(Saved entries)
------------------------------

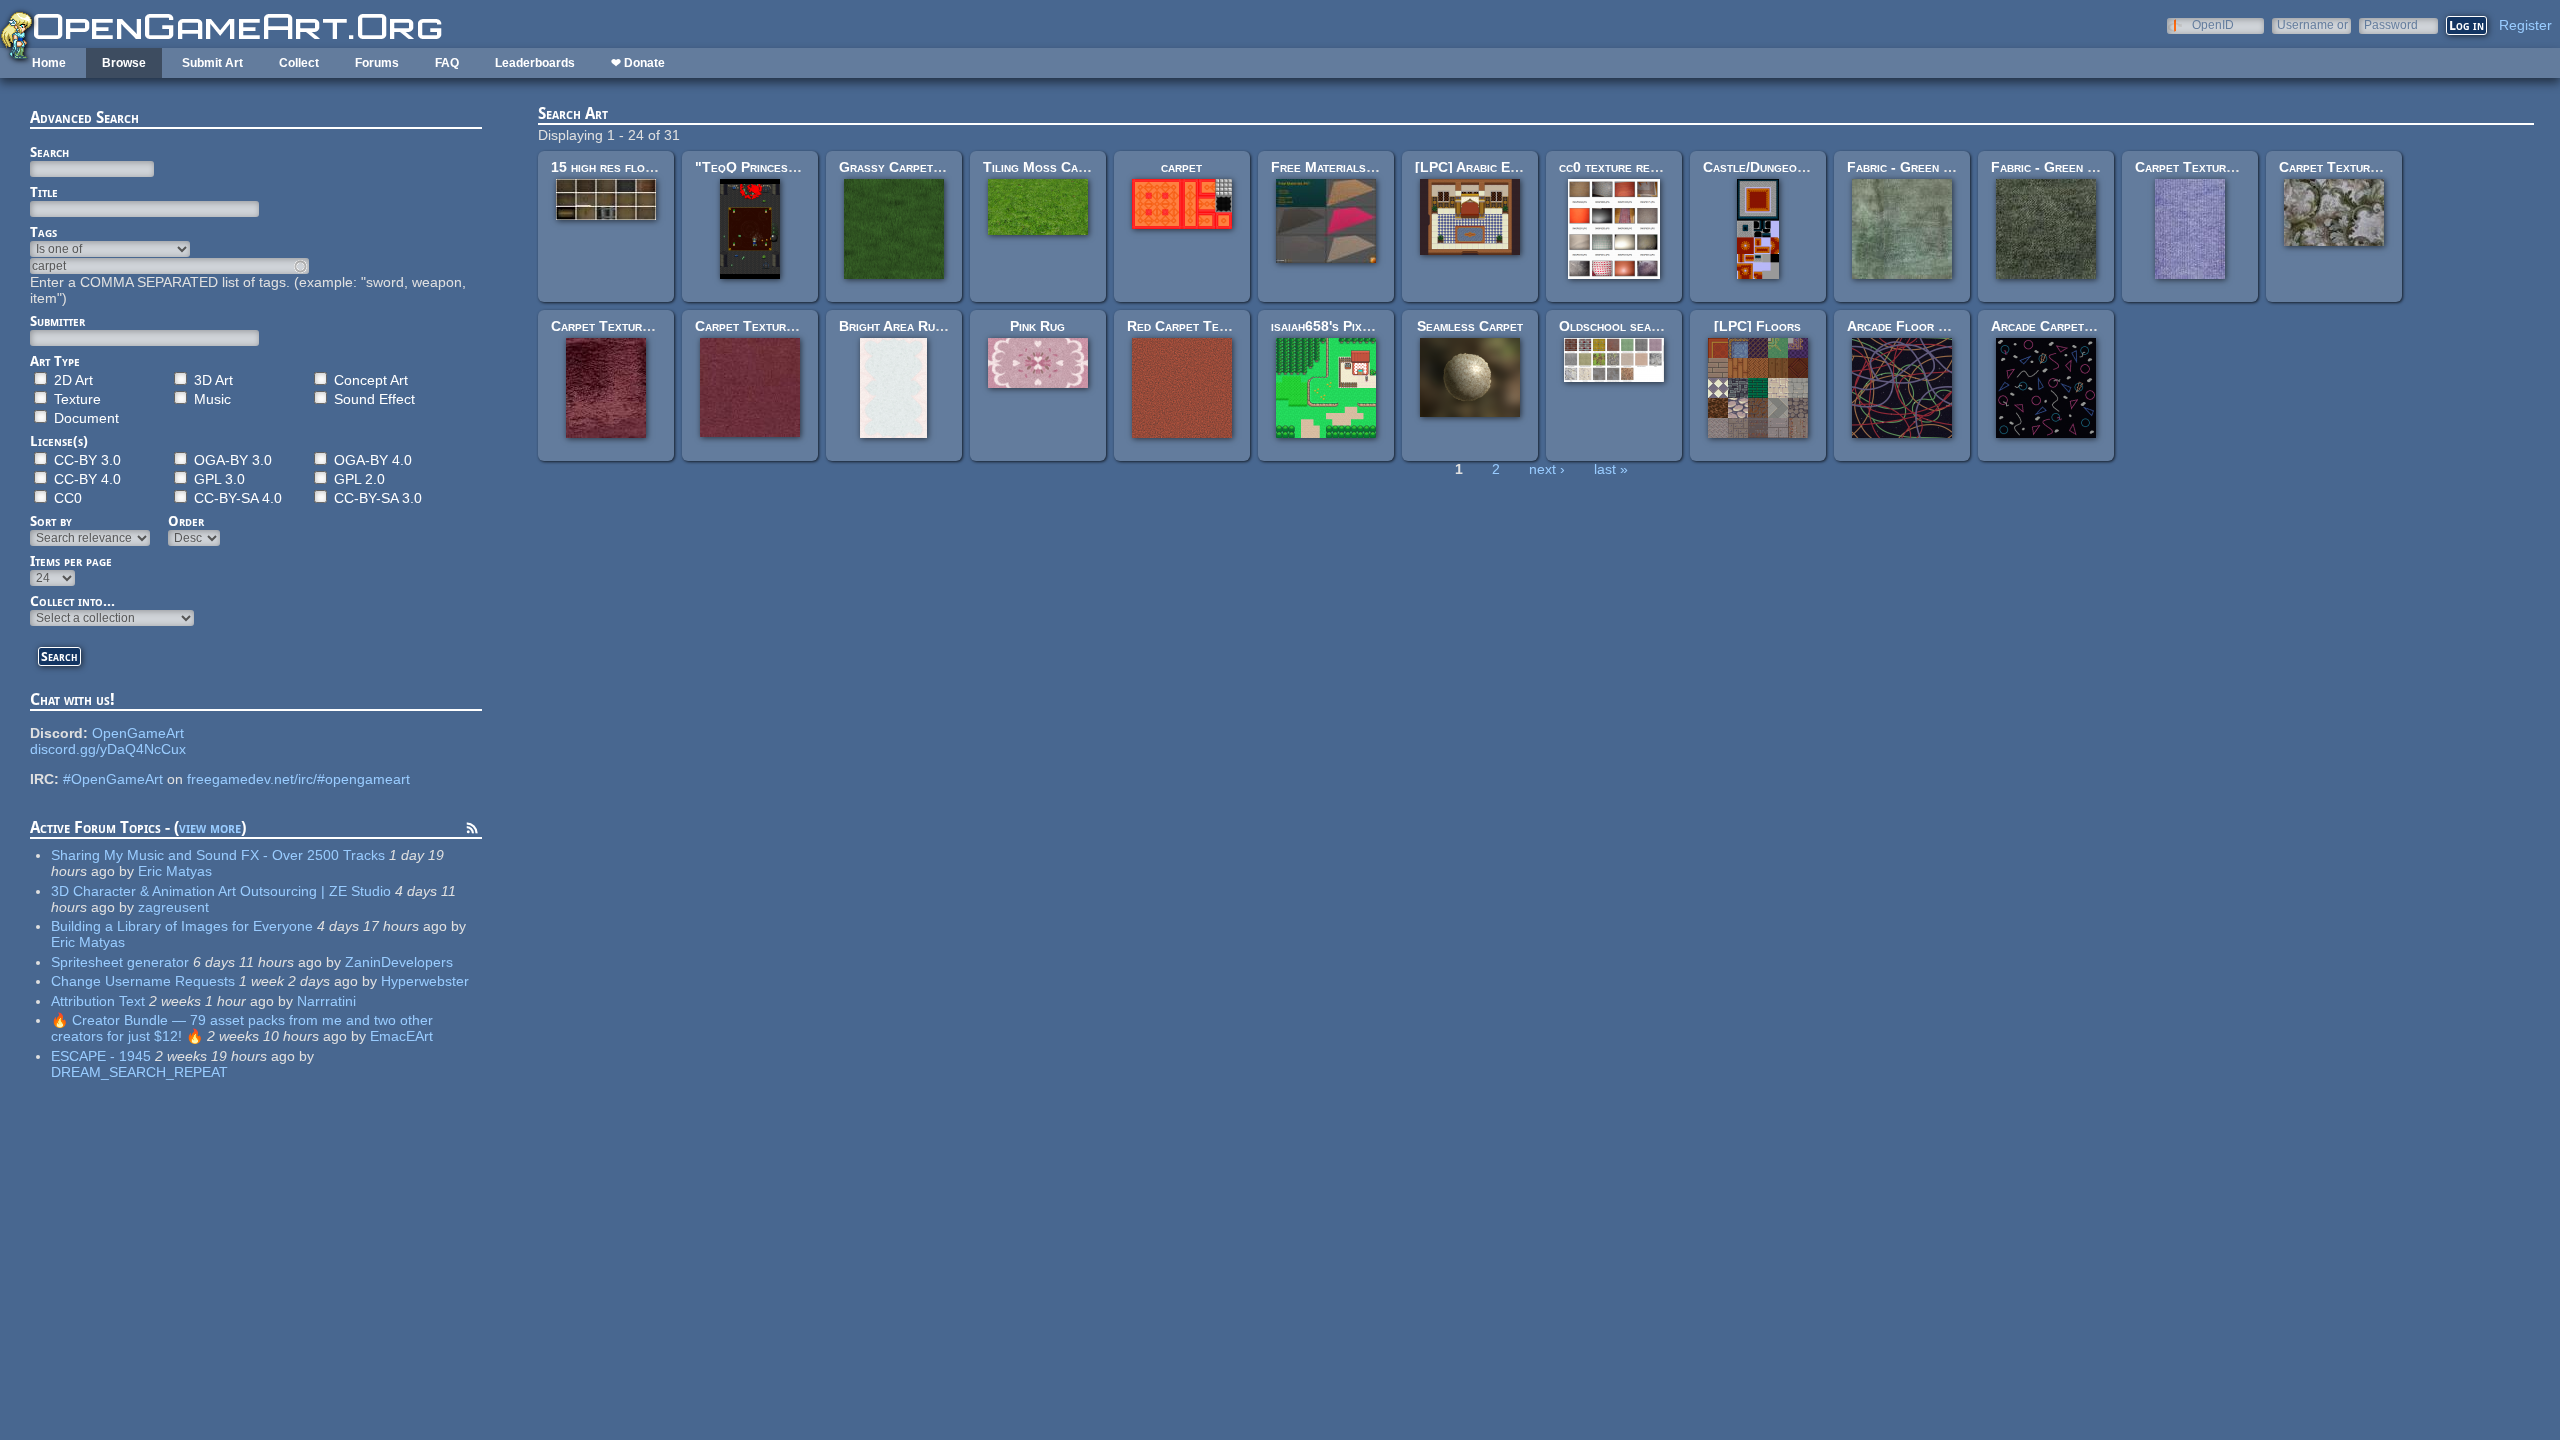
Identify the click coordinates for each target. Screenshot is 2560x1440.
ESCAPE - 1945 (101, 1056)
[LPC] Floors (1757, 326)
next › (1547, 469)
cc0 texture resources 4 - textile (1663, 167)
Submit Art (212, 63)
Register (2525, 25)
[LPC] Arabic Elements (1486, 167)
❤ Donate (638, 63)
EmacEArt (401, 1036)
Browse (124, 63)
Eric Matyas (175, 871)
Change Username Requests (143, 981)
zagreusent (173, 907)
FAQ (447, 63)
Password (2391, 24)
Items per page (71, 561)
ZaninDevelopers (399, 962)
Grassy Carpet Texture (913, 167)
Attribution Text (98, 1001)
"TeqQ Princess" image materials (797, 167)
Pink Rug (1037, 326)
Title (44, 192)
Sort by (51, 521)
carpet (1181, 167)
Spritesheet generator (120, 962)
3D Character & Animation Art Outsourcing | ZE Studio (221, 891)
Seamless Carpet (1470, 326)
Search (49, 152)
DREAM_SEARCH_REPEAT (139, 1072)
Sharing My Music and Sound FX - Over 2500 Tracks (218, 855)
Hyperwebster (425, 981)
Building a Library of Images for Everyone (182, 926)
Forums (377, 63)
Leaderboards (535, 63)
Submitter (57, 321)
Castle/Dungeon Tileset (1778, 167)
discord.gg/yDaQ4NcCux (108, 749)
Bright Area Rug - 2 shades (924, 326)
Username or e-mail (2312, 24)
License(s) (59, 441)
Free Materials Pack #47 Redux (1370, 167)
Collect (299, 63)
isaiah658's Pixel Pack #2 (1350, 326)
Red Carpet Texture (1190, 326)
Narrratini (326, 1001)
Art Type (55, 361)
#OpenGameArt (113, 779)
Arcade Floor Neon (1908, 326)
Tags (43, 232)
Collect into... (72, 601)
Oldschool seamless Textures (1653, 326)
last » (1611, 469)
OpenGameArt (138, 733)
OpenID (2213, 24)
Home (49, 63)
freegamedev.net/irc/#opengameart (298, 779)
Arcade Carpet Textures (2068, 326)
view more (210, 827)
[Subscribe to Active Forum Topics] (472, 831)
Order (186, 521)
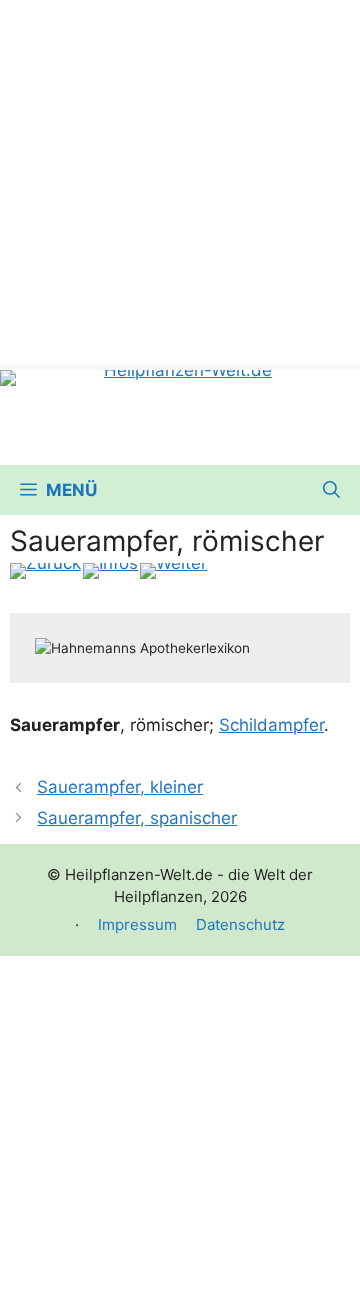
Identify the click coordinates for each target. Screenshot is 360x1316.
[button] (331, 490)
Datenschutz (240, 924)
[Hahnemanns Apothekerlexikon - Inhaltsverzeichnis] (110, 571)
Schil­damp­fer (271, 725)
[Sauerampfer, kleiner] (45, 571)
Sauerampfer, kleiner (120, 787)
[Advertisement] (180, 180)
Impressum (137, 924)
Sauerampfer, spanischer (137, 818)
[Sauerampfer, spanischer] (173, 571)
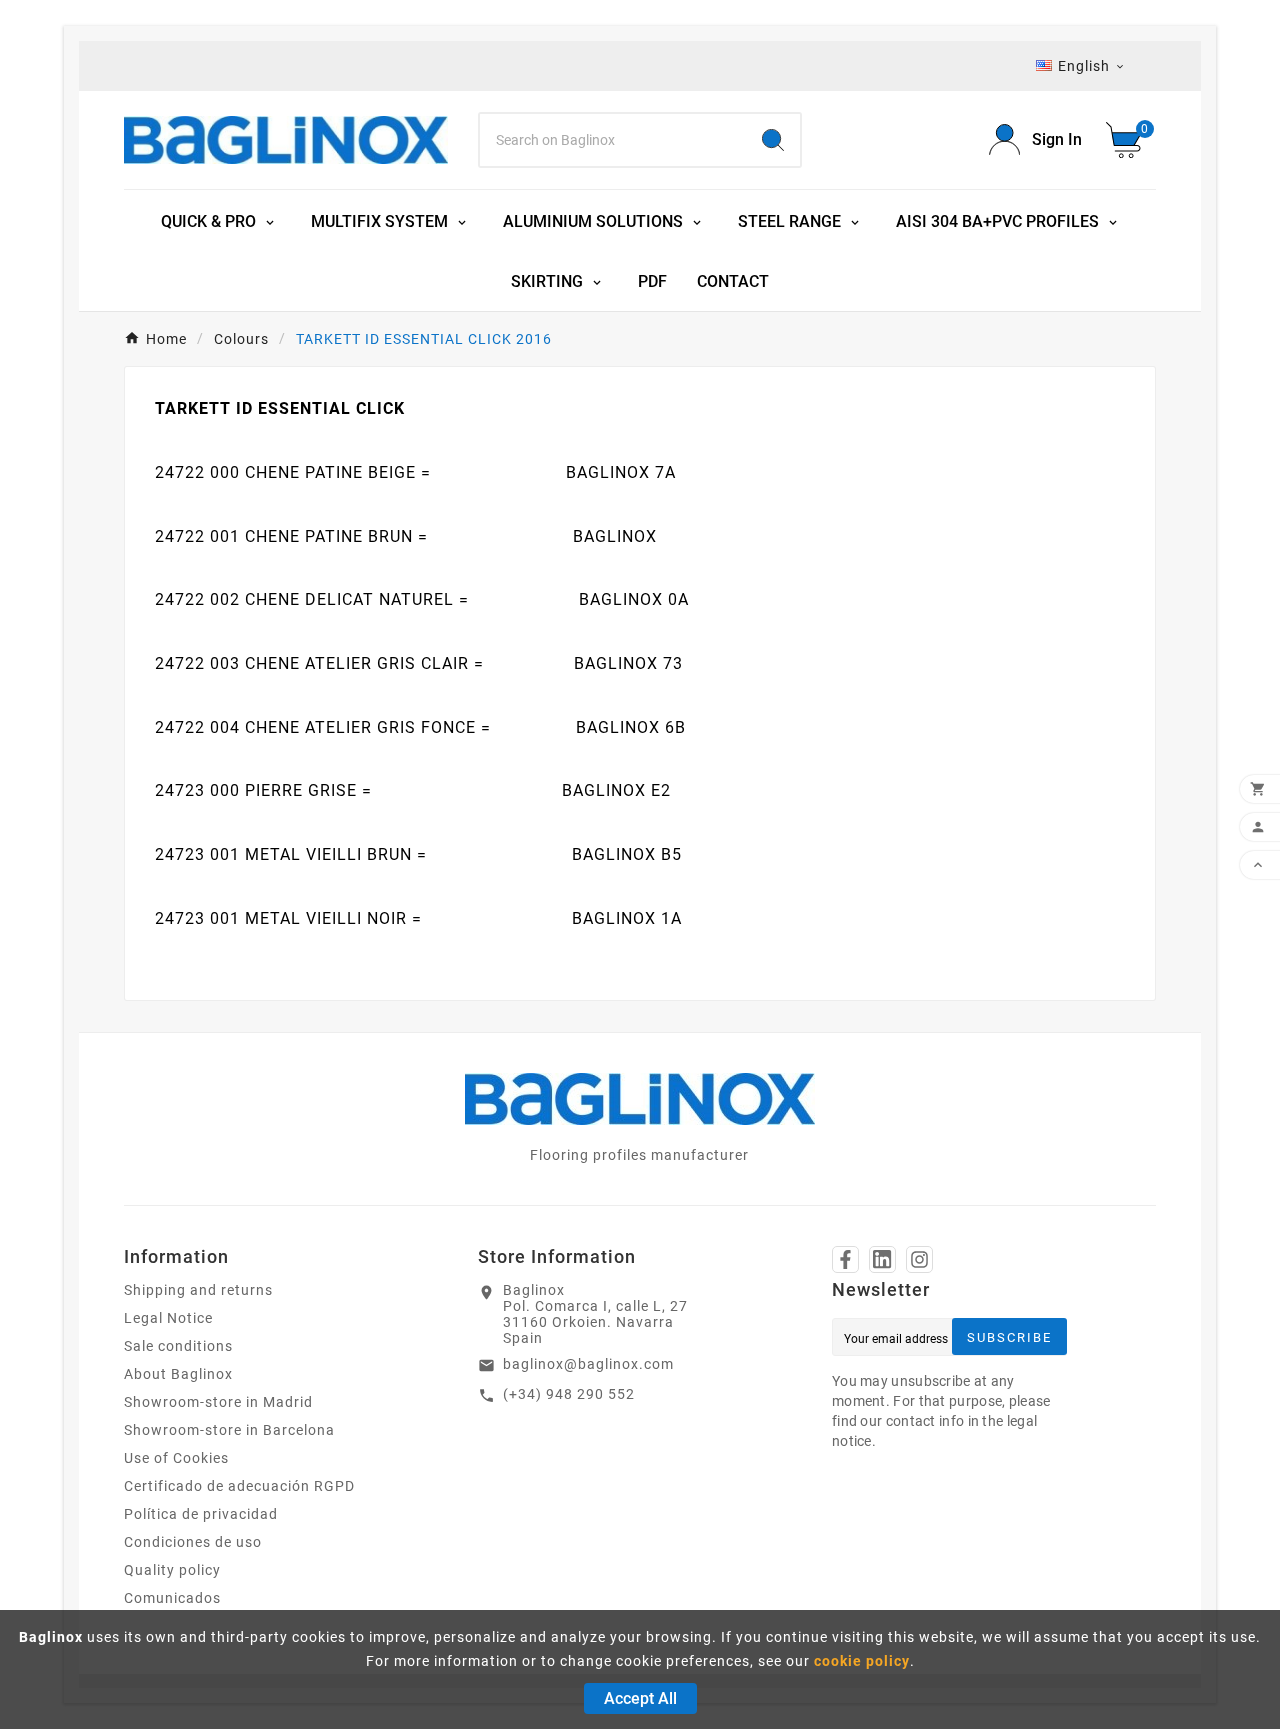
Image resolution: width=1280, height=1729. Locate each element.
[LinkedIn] (882, 1259)
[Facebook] (845, 1259)
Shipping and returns (198, 1290)
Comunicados (172, 1598)
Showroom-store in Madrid (218, 1402)
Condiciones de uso (193, 1542)
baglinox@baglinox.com (588, 1364)
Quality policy (172, 1570)
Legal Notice (168, 1318)
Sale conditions (178, 1346)
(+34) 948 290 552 (569, 1394)
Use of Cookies (176, 1458)
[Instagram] (919, 1259)
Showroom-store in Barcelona (229, 1430)
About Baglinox (178, 1374)
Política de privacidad (201, 1514)
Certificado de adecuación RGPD (239, 1486)
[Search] (773, 140)
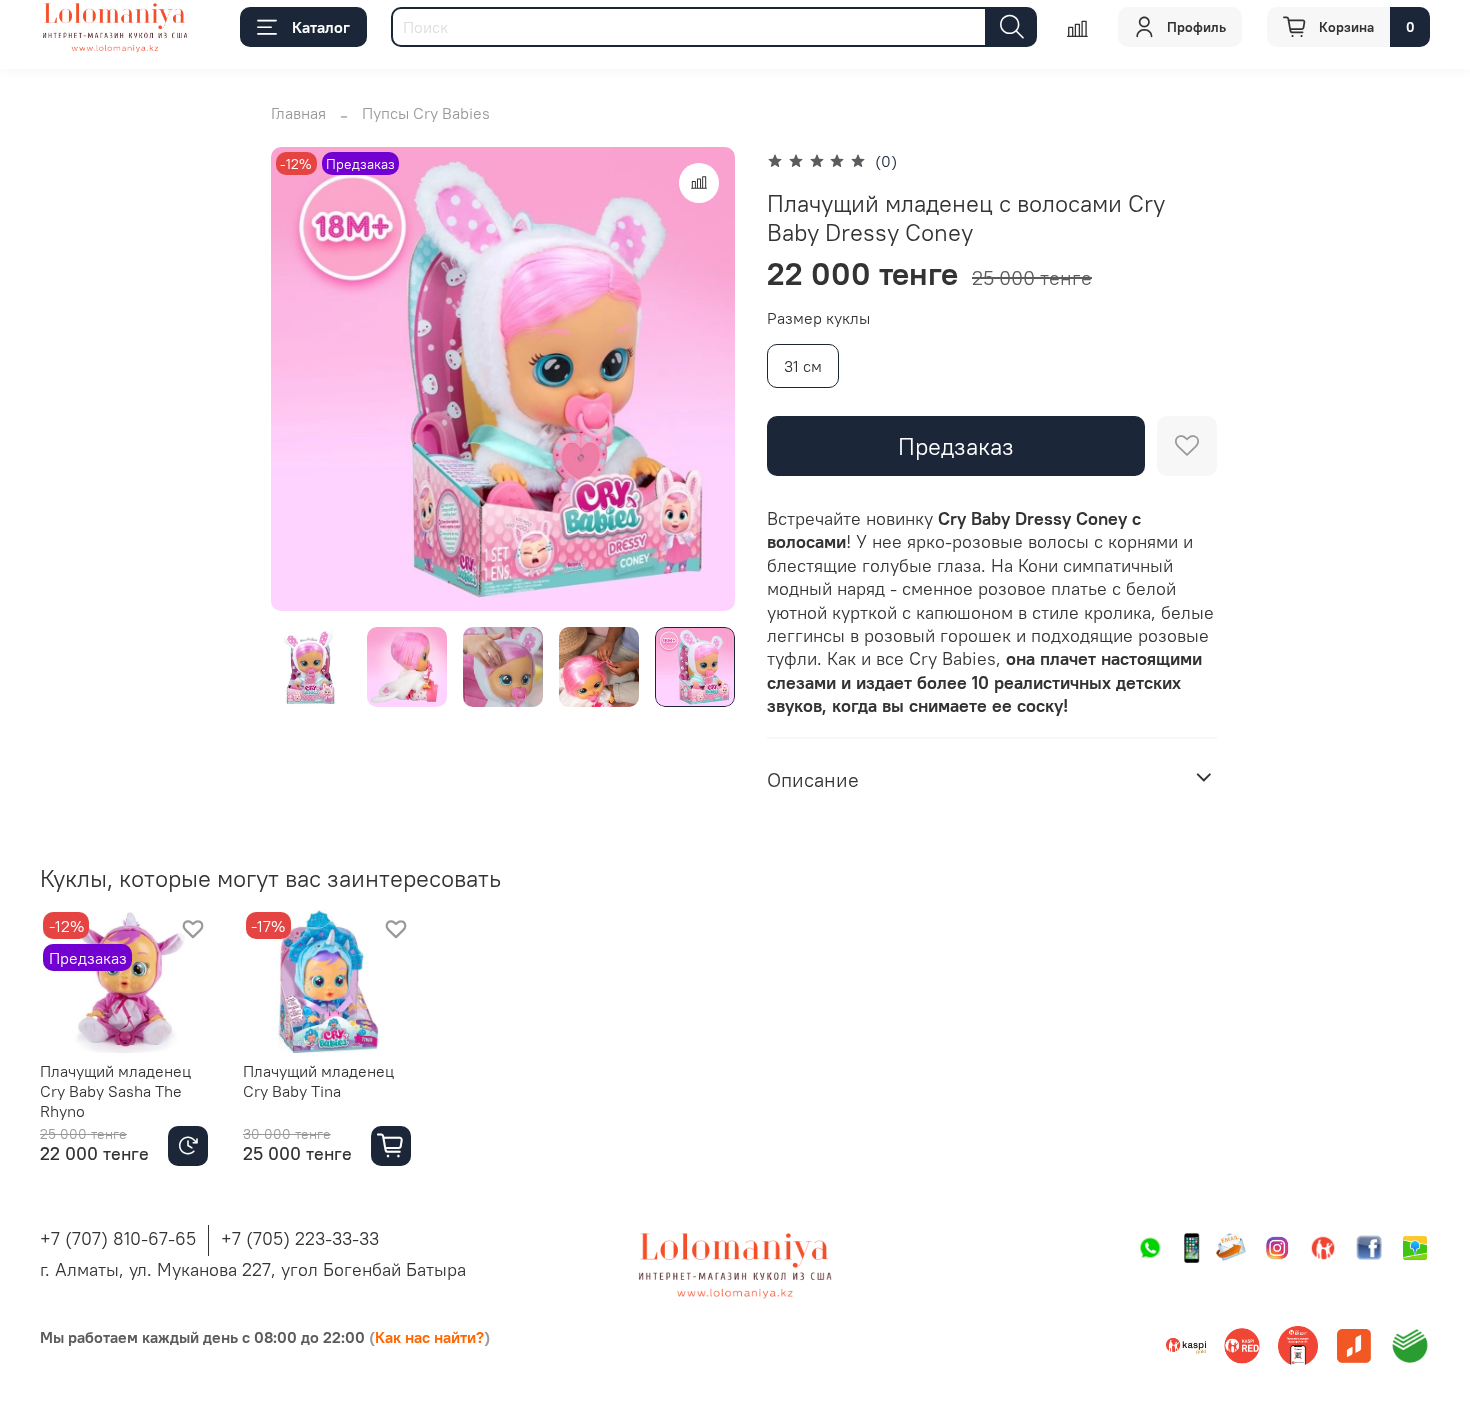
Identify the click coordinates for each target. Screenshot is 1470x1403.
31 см (803, 366)
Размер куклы (818, 318)
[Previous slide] (303, 379)
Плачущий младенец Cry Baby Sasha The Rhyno (115, 1091)
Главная (298, 113)
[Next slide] (703, 379)
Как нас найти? (429, 1337)
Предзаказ (956, 446)
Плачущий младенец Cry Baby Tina (318, 1081)
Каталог (321, 27)
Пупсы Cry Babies (426, 113)
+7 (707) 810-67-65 (118, 1238)
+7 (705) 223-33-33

------------------------------

Show all lines above that contain "Плачущий".

Плачущий младенец Cry Baby Sasha The Rhyno (115, 1091)
Плачущий младенец Cry Baby Tina (318, 1081)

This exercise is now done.